A few years before his trip to camp, the United States government – determined to achieve Harry Anslinger’s mission of spreading the drug war to every country on earth – had decided to train an elite force within Mexico to win the war on drugs. The United States brought them to Fort Bragg to provide the best training, intelligence, and military equipment from America’s 7th Special Forces Group. Their motto was “Not even death will stop us.” Once it was over and they had learned all they could and received all the weapons they wanted, these expensively trained men went home and defected, en masse, to work for the Gulf Cartel. These breakaways called themselves the Zetas. It would be as if the Navy Seals defected from the U.S. Army to help the Crips take over Los Angeles – and succeeded.

– pgs. 120, 121, CHASING THE SCREAM, by Johann Hari, Bloomsbury Publishing, 2015

More than three and a half decades ago, we wrote an extended essay entitled 6878 – Decade of Changes, which was published in this newspaper. With the improved vision of hindsight, we can see now that the table had actually been set for what we saw happening in Belize between 1968 and 1978 in the previous decade. In 1958, the British made their final attempt to smash Belize’s nationalist hero, Rt. Hon. George Price, when they tried him for sedition in the Supreme Court of British Honduras, and then in 1968 the United States published their blueprint for the future of Belize in Bethuel Webster’s Seventeen Proposals. In between these two major events, what we saw, without really being conscious of it at the time, was essentially the transfer of Belize from the orbit of the British Empire to the realm of the United States of America.

Once we understand what happened back then, we can better understand what has happened in the last five weeks, since the President of Guatemala, Jimmy Morales, went “ballistic” on his national media and threatened Belize militarily in the afternoon of Thursday, April 21, 2016.

Since two-day talks between Belize and Guatemala in the presence of Organization of American States (OAS) representatives concluded in Istanbul, Turkey, on Tuesday, May 24, the ball is now in the court of Guatemala’s Foreign Minister, Carlos Raul Morales. We say this because the Government of Belize has spoken and acted since Tuesday as if there has been some kind of de-escalation breakthrough in Istanbul. On at least two previous occasions since April 21, when the Government of Belize has similarly so spoken and acted, the military-backed government of Jimmy Morales has used Carlos Raul to tell the people of Guatemala, the people of Belize, and the people of our region that there has been no such de-escalation.
▬▬▬▬▬▬
Written problem a: Put the rows into a JSON list of strings with one string per line, leaving out blank lines. Include only the rows from the first one through the line containing "Privacy (180, 1958)", with both ends included.
The text and the rows are unrelated to each other.

(Saved data entries)
▬▬▬▬▬▬
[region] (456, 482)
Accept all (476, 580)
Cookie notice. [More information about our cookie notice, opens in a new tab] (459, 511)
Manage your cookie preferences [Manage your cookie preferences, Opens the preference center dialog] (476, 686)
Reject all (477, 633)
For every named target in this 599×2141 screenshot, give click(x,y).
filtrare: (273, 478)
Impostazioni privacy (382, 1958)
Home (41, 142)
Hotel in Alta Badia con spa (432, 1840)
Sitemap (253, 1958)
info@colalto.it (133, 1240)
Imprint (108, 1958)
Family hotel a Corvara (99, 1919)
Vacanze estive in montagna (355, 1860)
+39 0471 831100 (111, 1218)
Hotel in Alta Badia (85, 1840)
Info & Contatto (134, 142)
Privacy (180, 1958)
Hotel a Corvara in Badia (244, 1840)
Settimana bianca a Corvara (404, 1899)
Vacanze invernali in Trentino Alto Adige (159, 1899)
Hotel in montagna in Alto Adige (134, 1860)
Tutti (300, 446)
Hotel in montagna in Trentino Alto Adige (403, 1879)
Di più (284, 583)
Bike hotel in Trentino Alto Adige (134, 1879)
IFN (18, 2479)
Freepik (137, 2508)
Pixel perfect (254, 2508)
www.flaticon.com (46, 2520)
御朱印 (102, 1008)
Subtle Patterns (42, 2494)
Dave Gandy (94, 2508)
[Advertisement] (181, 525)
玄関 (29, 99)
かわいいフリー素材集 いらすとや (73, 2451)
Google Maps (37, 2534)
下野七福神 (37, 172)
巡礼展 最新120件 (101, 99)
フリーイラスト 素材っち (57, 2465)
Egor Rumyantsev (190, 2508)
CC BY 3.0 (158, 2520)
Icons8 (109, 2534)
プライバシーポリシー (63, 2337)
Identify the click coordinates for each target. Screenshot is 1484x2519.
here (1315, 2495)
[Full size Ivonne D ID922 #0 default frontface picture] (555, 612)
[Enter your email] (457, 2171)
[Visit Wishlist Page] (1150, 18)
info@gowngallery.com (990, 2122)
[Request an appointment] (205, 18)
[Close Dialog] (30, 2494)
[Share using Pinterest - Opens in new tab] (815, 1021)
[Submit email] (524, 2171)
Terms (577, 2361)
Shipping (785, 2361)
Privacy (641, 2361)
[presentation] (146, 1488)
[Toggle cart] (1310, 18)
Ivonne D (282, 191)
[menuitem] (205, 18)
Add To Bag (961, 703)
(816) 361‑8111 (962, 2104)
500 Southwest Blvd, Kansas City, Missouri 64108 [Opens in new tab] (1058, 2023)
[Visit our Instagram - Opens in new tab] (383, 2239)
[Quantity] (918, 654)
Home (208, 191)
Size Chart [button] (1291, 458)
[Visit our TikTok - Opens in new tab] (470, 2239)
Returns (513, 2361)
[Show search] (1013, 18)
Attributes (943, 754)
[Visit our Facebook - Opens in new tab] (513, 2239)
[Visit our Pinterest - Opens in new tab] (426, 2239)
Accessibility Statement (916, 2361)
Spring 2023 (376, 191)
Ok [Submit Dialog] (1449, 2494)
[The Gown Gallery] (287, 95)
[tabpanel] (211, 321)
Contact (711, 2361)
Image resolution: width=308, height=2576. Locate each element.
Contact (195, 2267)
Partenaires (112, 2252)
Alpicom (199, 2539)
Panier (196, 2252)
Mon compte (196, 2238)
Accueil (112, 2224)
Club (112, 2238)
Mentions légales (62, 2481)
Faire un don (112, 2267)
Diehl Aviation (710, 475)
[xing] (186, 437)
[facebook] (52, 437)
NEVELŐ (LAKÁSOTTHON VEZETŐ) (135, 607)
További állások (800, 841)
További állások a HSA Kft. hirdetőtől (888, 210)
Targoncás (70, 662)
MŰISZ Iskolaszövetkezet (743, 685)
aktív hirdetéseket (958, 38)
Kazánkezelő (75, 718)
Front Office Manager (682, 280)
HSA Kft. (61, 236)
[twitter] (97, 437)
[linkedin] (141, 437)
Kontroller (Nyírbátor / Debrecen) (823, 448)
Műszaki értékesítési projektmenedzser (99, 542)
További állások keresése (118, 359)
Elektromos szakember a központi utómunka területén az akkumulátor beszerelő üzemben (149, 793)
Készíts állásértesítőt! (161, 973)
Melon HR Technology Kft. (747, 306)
▬▬▬▬▬▬
Written problem b:
Answer these questions from the source text.
(i) What was the motto of the force trained at Fort Bragg?
(ii) In what year did the British try George Price for sedition?
(iii) In what city and country did the talks between Belize and Guatemala conclude on May 24?

Exercise solution a:
[
  "[region] (456, 482)",
  "Accept all (476, 580)",
  "Cookie notice. [More information about our cookie notice, opens in a new tab] (459, 511)",
  "Manage your cookie preferences [Manage your cookie preferences, Opens the preference center dialog] (476, 686)",
  "Reject all (477, 633)",
  "For every named target in this 599×2141 screenshot, give click(x,y).",
  "filtrare: (273, 478)",
  "Impostazioni privacy (382, 1958)",
  "Home (41, 142)",
  "Hotel in Alta Badia con spa (432, 1840)",
  "Sitemap (253, 1958)",
  "info@colalto.it (133, 1240)",
  "Imprint (108, 1958)",
  "Family hotel a Corvara (99, 1919)",
  "Vacanze estive in montagna (355, 1860)",
  "+39 0471 831100 (111, 1218)",
  "Hotel in Alta Badia (85, 1840)",
  "Info & Contatto (134, 142)",
  "Privacy (180, 1958)"
]

Exercise solution b:
(i) "Not even death will stop us."
(ii) 1958
(iii) Istanbul, Turkey